• **EXERCISE INSTRUCTIONS**:
From the records below, set down exactly the lines starting with the line that contains "You are a computer-use" and going on through the line that contains "Screen dimensions: 474x307". Nothing else is wanted.

Data entries:
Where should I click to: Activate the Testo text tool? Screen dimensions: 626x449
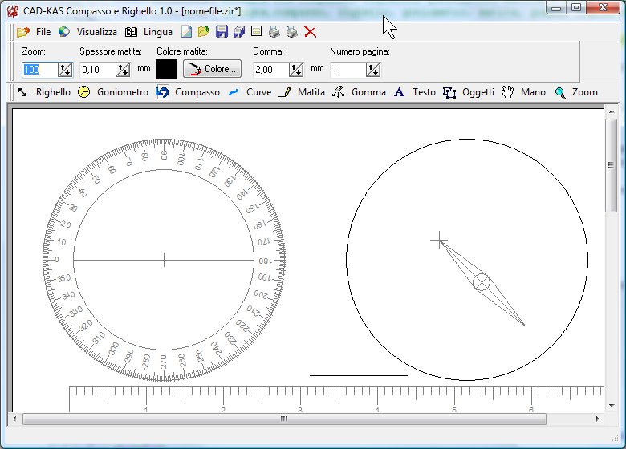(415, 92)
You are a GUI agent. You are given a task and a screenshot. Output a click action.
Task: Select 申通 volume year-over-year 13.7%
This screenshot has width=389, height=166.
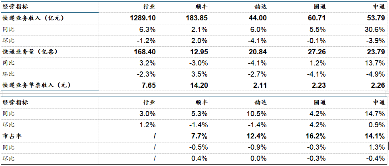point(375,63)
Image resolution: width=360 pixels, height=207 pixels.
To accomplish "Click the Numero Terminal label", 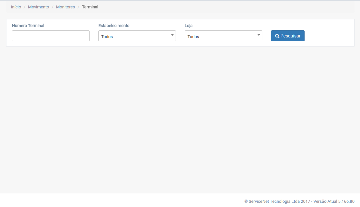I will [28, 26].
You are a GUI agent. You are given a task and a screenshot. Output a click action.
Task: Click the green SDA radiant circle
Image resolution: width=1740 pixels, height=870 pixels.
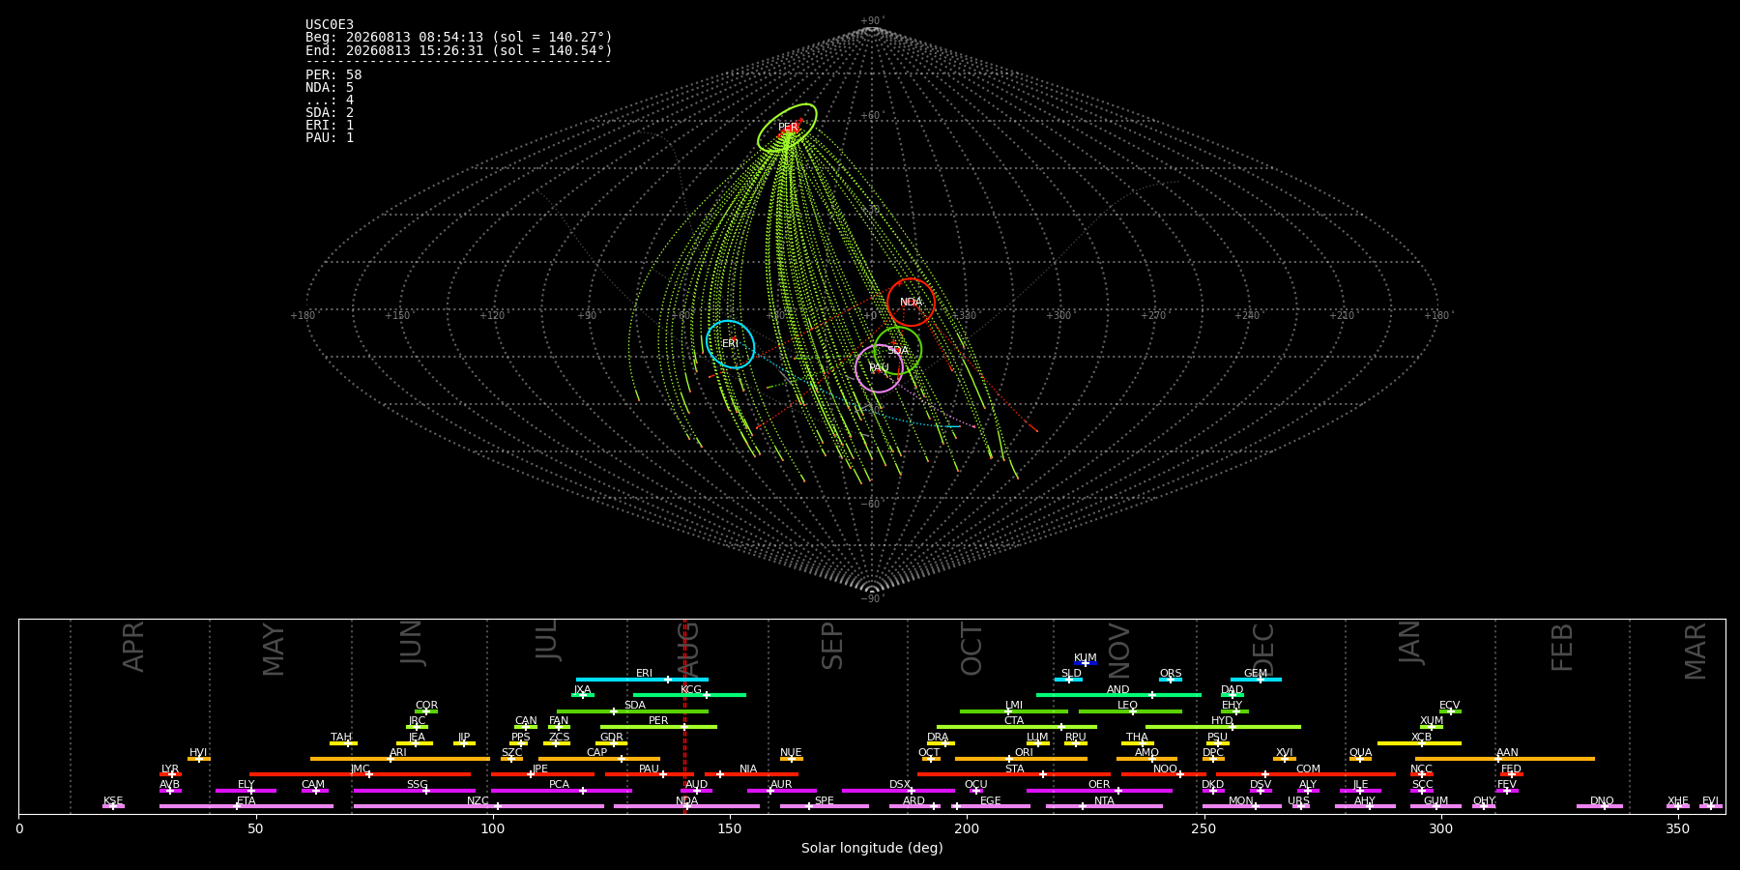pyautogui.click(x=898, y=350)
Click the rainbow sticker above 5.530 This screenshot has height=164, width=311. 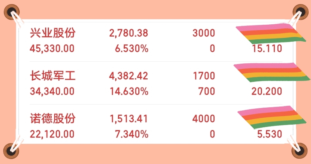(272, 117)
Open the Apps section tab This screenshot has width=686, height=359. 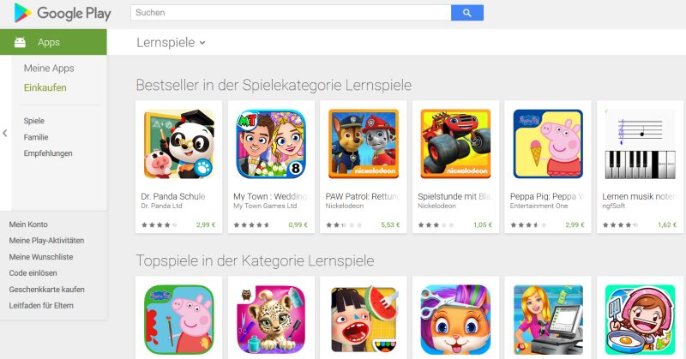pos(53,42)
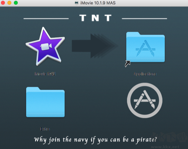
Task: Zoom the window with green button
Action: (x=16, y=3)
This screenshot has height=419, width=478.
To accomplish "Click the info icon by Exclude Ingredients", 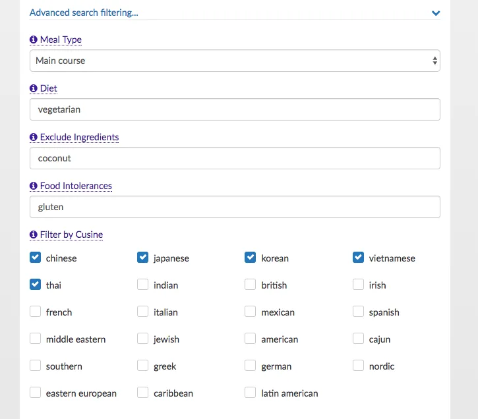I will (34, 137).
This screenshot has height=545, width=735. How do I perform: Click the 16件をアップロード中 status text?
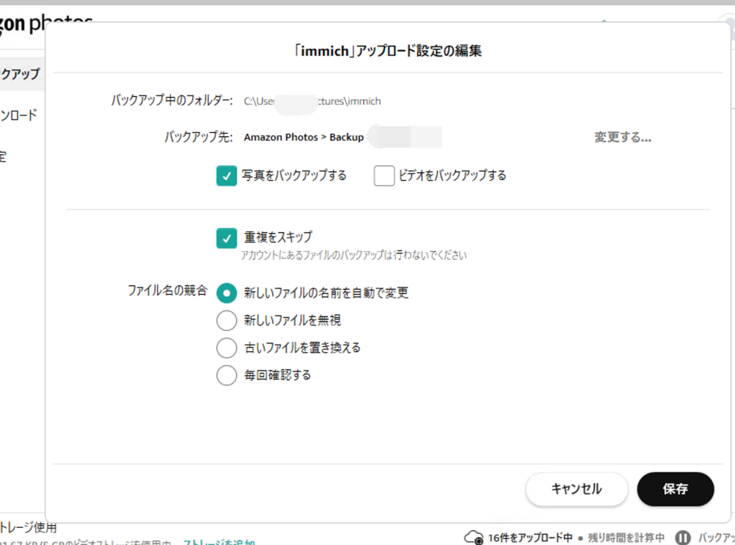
==
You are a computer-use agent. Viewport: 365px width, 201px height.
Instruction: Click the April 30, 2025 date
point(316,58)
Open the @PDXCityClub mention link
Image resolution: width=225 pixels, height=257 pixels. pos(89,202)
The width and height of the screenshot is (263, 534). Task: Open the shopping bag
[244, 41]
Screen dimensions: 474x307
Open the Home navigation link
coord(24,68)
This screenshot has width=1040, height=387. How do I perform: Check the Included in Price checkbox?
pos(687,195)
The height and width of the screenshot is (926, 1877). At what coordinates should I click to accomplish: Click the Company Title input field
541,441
* * *
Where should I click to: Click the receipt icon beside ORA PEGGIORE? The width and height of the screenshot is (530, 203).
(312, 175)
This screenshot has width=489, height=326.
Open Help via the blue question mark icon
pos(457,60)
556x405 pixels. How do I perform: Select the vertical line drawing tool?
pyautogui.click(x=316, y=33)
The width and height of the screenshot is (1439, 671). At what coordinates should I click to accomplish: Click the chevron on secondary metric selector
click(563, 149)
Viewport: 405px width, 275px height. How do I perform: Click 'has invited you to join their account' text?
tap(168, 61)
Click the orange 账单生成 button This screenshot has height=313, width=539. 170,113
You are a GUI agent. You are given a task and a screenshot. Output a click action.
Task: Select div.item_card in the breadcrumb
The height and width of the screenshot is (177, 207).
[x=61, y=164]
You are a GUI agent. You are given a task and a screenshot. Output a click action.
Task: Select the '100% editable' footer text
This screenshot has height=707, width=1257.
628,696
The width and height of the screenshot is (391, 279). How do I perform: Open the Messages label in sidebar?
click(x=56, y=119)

• **RESPONSE**:
You are a computer-use agent. Viewport: 365px width, 201px height.
Instruction: Click the April 30, 2025 date
point(316,58)
Open the @PDXCityClub mention link
Image resolution: width=225 pixels, height=257 pixels. pos(89,202)
The width and height of the screenshot is (263, 534). Task: Open the shopping bag
[244, 41]
Screen dimensions: 474x307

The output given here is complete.